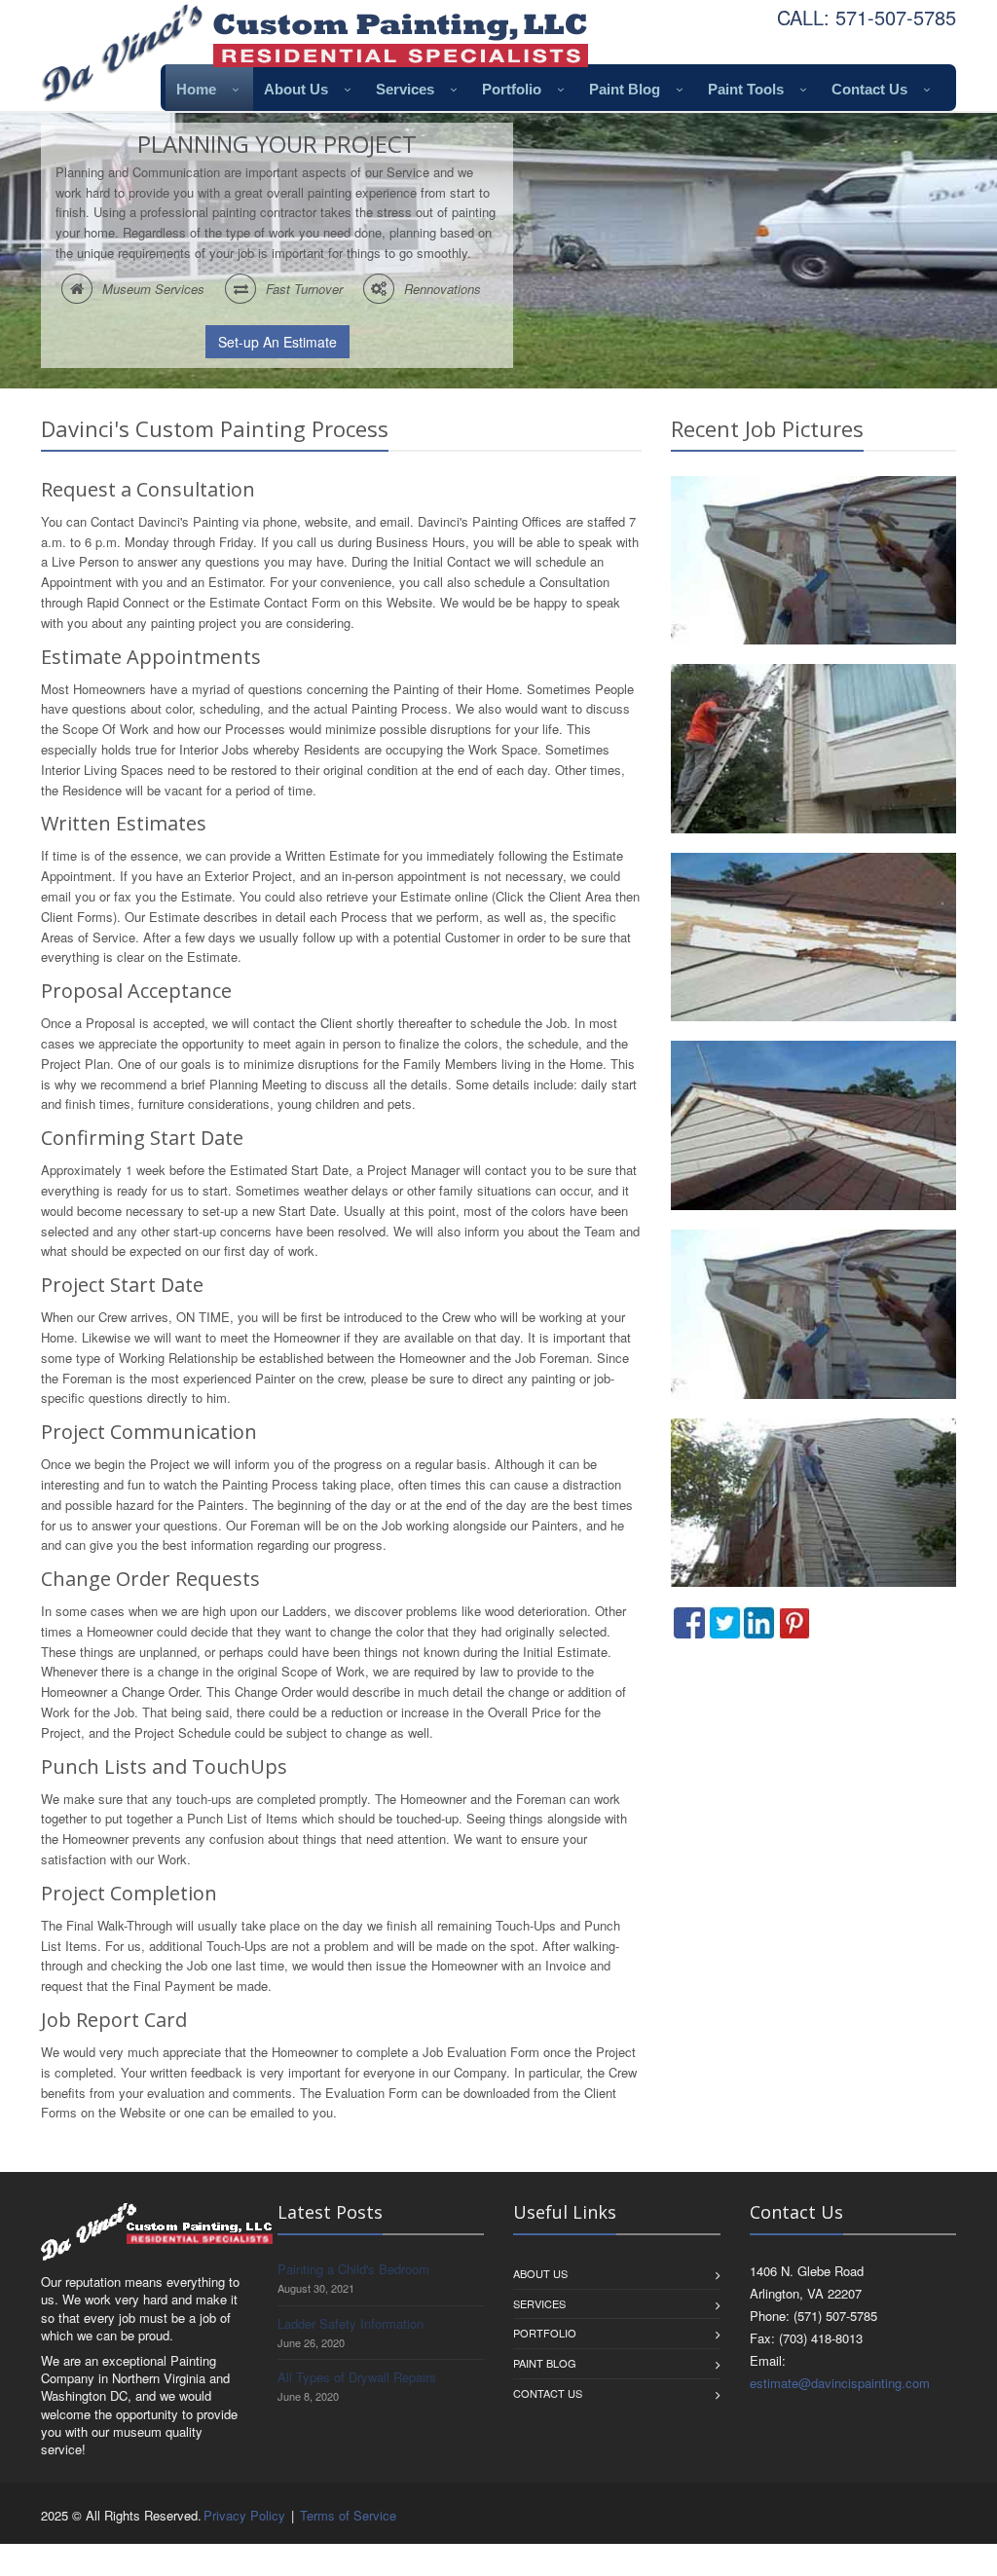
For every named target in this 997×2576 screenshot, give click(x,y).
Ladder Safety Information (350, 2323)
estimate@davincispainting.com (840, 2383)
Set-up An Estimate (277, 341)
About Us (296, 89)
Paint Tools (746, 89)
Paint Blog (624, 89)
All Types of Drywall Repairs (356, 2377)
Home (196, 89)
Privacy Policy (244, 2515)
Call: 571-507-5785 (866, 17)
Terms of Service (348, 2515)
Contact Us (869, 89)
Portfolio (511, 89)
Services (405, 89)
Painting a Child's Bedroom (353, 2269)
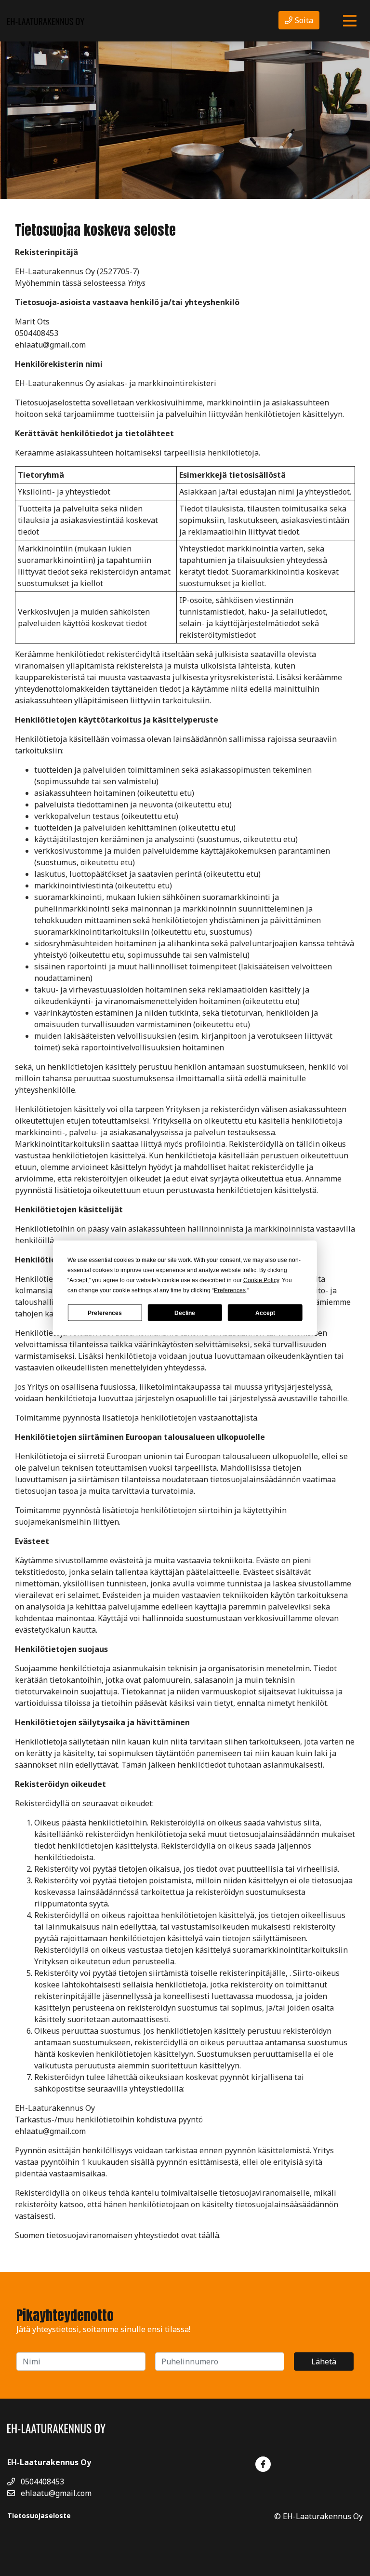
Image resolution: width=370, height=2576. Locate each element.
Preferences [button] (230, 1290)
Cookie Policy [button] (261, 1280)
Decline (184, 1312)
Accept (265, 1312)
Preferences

————

**Directions for this task:** Pictures are to be omitted. Output verbatim only the lines from the one holding "Painting a Child's Bedroom (353, 2269)" through the end of the material, both included.

**Response to the exercise:**
Painting a Child's Bedroom (353, 2269)
Image resolution: width=370, height=2576. Locate each element.
Preferences [button] (230, 1290)
Cookie Policy [button] (261, 1280)
Decline (184, 1312)
Accept (265, 1312)
Preferences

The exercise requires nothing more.